Microsoft Visual C++ 4.1 Development Studio integrates different AppWizards and Control Wizard to simplify the development process. Along with Visual C++ 4.x is version 4.x of the Microsoft Foundation Classes. 4.1. In Microsoft Visual C++ 4.2, there is new support for ActiveX programming, such as

Besides the tools, wizards, frameworks, and foundation classes, Microsoft also provides a set of specifications to implement certain ActiveX controls. For instance, it provides the OLE controls for Internet, Document object, ActiveX scripting interface, Hyperlink interface, and Asynchronous Moniker specification.

ActiveX controls can be easily manipulated by any scripting languages in IE 3.0. The scripting languages include Java script and the client side VBScript and JavaScript, or any other third party scripting language that implements the ActiveX scripting interface. ActiveX controls, particularly OLE automation servers, can also be used with the server side VBScript.

Microsoft also provides J++ to develop the Java Applet and Java Applications. Java Applet can be used as an ActiveX controls.

Besides these ActiveX client side script, Microsoft also provides a system on top of the IIS 2.0 to use the server-side VBScript. ActiveX controls, particularly OLE automation server, can be referenced in the server-side VBScript.

A variety of tools can be used to develop server-side components, such as Perl and C for CGI programming.

To facilitate developing ISAPI applications, Microsoft Visual C++ 4.x provides the ISAPI Extension Wizard and some foundation classes for ISAPI. Along with this, Microsoft also provides the ISAPI specification.

The Active Movie add-on tool kit includes tools to develop applications that handle streamed media. This tool kit allows software developers to integrate real-time audio and video content in virtually any type of application.

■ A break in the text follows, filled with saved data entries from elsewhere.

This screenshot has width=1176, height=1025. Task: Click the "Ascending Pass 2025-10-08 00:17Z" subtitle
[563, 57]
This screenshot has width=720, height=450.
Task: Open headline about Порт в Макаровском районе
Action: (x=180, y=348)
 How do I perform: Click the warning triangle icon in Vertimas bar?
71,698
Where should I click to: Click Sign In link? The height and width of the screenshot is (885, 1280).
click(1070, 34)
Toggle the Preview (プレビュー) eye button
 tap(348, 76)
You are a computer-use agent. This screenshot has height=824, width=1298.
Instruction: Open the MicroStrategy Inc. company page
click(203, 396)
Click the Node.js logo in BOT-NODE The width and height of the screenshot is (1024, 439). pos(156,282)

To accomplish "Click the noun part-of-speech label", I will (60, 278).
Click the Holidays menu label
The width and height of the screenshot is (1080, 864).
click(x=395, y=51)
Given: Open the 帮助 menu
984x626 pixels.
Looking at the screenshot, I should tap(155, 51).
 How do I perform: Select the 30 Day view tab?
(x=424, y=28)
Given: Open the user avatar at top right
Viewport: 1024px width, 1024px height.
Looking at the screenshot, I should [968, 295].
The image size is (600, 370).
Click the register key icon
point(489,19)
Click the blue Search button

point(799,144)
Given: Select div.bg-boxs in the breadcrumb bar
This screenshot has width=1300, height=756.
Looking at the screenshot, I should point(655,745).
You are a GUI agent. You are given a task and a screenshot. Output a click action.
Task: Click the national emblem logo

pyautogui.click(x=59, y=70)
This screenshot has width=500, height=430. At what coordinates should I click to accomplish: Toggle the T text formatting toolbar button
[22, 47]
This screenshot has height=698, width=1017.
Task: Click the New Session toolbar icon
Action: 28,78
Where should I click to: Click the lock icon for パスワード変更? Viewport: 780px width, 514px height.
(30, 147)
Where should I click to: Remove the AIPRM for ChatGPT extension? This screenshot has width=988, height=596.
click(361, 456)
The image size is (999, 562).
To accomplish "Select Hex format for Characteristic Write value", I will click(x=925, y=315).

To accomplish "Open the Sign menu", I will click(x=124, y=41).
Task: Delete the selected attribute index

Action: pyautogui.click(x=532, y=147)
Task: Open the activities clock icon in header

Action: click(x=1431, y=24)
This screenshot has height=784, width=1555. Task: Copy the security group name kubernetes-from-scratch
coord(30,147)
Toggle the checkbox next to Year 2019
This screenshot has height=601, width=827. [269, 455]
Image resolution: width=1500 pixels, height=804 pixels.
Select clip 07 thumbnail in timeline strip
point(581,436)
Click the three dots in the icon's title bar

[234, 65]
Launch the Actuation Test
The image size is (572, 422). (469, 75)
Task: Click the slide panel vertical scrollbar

Active Animation and Active Movie controls can be manipulated through client-side VBScript. A developer can glue the control's functions together without the need for complex stream synchronization methods.

Summary


ActiveX is a technology that has the potential to change the way information is accessed and used on the Internet. Powerful abstractions based on OLE have been developed that enable fast, scaleable integration of your objects within the Internet. Microsoft is making a major effort to make the Internet everything it can possibly be. By using ActiveX, developers can make the best use of their system resources while providing instant, dynamic content and functionality in their Internet applications. How information is presented greatly affects how interesting and usable people find it.